O que ela faz é mapear dentro de cada célula a produção de diferentes sequências de RNA, molécula auxiliar do DNA usada para a produção de proteínas, os componentes que efetivamente atuam no organismo. Com base nesses perfis, é possível dizer quais trechos de DNA, ou genes, estão ativos em cada diferente tecido.
“Isso nos permitirá desenvolver diagnósticos mais preciso para pacientes e buscar novos tratamentos”, diz.

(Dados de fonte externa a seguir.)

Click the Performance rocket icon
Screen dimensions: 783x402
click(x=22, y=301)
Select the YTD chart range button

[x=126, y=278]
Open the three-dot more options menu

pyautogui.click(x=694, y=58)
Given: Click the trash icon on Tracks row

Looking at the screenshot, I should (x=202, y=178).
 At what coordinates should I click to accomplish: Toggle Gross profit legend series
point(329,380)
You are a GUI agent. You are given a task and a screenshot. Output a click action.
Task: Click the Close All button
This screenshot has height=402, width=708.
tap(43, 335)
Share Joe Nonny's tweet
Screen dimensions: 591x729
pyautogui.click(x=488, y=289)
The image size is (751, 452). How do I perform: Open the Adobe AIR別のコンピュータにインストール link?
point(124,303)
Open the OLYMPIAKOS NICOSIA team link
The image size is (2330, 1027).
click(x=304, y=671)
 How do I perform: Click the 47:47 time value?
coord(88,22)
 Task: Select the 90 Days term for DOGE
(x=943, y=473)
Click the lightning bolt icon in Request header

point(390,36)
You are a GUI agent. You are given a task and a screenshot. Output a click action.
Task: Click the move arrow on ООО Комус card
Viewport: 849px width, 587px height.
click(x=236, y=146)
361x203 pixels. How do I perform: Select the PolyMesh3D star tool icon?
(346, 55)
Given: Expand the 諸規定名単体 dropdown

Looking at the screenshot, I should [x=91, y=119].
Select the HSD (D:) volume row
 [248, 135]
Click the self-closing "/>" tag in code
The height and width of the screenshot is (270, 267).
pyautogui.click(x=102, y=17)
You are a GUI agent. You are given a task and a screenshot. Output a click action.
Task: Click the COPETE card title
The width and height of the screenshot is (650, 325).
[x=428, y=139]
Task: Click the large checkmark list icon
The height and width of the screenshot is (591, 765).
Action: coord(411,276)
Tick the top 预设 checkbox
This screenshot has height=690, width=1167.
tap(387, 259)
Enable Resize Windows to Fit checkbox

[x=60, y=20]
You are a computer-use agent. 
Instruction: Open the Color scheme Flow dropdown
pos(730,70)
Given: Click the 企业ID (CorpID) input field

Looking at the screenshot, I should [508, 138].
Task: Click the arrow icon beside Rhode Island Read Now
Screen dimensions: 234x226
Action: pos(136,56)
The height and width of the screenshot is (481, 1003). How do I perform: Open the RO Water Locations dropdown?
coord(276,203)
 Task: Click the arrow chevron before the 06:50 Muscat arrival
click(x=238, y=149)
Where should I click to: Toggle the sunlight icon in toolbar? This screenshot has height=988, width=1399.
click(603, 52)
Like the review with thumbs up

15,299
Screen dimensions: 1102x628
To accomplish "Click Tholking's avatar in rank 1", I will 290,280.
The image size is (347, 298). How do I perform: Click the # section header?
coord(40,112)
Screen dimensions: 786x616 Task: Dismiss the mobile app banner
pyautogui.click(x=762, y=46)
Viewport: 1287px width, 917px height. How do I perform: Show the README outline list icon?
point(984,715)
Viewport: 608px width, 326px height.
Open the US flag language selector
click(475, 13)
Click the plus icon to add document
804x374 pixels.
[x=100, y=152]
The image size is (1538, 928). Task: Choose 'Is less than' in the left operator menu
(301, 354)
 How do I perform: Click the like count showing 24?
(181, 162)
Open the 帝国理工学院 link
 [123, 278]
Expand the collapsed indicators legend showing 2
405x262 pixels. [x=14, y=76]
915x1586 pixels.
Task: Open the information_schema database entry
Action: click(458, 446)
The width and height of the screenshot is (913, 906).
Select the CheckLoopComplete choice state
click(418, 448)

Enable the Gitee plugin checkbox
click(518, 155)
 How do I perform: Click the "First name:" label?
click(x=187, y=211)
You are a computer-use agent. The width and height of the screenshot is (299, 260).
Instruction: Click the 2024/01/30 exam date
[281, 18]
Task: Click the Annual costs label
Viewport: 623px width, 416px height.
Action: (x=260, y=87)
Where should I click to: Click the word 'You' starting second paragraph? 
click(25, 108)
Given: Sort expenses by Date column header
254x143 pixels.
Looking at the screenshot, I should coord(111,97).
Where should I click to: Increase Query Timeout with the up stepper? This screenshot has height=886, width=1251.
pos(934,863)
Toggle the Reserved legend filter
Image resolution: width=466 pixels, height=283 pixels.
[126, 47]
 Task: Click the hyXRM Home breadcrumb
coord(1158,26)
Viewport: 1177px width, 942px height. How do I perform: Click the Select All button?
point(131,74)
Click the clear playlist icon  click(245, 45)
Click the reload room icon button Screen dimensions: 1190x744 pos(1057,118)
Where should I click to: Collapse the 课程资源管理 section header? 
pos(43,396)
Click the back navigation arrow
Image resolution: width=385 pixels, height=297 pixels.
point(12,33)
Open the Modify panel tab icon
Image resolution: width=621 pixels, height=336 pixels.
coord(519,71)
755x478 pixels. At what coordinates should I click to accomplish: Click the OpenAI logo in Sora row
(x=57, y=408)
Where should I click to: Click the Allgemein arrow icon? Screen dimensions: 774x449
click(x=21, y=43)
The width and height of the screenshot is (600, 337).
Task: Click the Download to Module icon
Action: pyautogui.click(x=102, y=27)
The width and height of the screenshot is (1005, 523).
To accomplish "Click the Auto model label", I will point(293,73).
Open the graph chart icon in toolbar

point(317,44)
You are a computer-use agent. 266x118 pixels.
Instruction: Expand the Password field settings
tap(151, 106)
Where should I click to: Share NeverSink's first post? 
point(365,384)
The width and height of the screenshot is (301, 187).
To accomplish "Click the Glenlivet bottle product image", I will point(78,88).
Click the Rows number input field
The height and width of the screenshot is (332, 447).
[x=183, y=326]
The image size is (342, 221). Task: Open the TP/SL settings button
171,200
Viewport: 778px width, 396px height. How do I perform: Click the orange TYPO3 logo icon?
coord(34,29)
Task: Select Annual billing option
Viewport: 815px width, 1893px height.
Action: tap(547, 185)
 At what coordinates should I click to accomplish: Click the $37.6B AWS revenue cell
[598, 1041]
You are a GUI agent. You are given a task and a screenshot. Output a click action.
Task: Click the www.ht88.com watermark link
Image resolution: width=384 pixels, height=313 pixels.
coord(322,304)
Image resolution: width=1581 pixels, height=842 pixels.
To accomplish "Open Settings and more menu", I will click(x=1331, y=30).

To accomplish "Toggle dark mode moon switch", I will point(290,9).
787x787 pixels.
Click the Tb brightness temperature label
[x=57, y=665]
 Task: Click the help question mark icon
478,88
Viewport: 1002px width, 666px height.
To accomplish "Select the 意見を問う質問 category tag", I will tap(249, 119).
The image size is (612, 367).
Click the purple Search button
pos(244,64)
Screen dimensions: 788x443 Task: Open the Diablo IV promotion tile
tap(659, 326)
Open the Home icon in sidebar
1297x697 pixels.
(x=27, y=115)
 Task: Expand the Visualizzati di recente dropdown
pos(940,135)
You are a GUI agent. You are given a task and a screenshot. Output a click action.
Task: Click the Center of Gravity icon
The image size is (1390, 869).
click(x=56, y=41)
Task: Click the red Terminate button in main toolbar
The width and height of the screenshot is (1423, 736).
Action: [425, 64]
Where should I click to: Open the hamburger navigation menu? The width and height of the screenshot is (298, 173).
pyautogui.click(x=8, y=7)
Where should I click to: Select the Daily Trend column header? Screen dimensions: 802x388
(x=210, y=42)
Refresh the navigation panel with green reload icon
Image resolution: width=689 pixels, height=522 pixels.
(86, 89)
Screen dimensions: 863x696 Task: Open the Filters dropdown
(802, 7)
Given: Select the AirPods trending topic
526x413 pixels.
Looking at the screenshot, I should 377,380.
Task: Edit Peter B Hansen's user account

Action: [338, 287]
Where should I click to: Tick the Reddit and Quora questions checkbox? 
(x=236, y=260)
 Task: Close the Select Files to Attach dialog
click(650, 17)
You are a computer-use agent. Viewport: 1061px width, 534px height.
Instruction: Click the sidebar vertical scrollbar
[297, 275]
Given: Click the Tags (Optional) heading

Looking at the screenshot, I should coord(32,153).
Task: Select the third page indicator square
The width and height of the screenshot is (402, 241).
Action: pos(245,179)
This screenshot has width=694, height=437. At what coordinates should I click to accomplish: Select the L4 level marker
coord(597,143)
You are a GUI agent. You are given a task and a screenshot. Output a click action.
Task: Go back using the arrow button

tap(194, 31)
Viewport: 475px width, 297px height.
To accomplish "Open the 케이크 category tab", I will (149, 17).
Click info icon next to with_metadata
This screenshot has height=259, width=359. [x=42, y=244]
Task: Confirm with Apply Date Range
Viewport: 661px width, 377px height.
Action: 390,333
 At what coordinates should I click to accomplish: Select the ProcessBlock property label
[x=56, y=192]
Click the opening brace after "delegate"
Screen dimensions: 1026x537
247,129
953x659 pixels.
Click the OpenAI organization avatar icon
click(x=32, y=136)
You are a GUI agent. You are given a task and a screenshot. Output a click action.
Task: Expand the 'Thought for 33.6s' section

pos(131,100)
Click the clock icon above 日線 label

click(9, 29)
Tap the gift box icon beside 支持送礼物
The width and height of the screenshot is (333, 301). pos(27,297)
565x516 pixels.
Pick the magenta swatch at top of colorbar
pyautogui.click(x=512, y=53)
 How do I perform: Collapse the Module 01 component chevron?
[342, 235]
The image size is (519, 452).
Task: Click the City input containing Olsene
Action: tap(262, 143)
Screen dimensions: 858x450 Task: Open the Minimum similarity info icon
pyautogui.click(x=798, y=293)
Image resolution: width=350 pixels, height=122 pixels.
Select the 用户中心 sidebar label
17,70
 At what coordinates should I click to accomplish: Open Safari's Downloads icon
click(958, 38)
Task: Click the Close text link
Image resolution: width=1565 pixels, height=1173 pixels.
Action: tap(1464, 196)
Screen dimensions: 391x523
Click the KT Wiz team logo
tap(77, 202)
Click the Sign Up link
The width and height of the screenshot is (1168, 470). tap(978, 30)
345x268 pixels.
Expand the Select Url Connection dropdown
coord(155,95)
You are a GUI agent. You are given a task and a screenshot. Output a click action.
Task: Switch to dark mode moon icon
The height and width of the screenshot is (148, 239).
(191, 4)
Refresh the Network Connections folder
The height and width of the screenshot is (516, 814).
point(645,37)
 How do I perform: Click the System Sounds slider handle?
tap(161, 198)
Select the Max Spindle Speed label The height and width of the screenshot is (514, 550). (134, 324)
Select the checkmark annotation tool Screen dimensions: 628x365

Uma grande utilidade do mapa é entender a toxicidade de substâncias, porque ele ajuda a descobrir quais tipos de células são capazes de interagir com uma dada molécula.
Foco no sistema imune
Os estudos, assinados por 160 autores, não apenas apresentam as novas ferramentas de pesquisa criadas, mas já mostram um pouco do que o sistema é capaz. O foco no sistema imune empregado na etapa inicial do HCA foi interessante, porque essas células existem como “migrantes” em diferentes órgãos do corpo.
Segundo a pesquisadora, o novo mapa celular já tem implicações para terapias que estimulem ou suprimam a resposta imune para combater doenças e para projetar vacinas, sobretudo em linfócitos T, células imunológicas.
O Atlas Celular Humano é um projeto que foi possibilitado por um conjunto de tecnologias que emergiram aos poucos ao longo da última década. Uma delas foi a capacidade de sequenciar os genes ativos de células individuais em amostras congelados, o que é muito difícil em alguns tipos de tecido. Aviv, do MIT, teve um papel crucial nessa frente.
A ideia dos pesquisadores era ter encerrado essa fase inicial do projeto ainda em 2020, mas a pandemia de covid se interpôs no caminho dos cientistas. Vários dos laboratórios recrutados para o HCA acabaram interrompendo pesquisas para estudar o coronavírus. A tecnologia de sequenciamento de RNA células individuais foi usada para estudar quais células humanas são mais suscetíveis ao Sars-CoV-2, e estudos feitos pelos pesquisadores já ajudaram a guiar a pesquisa de tratamentos e diagnósticos nos últimos dois anos.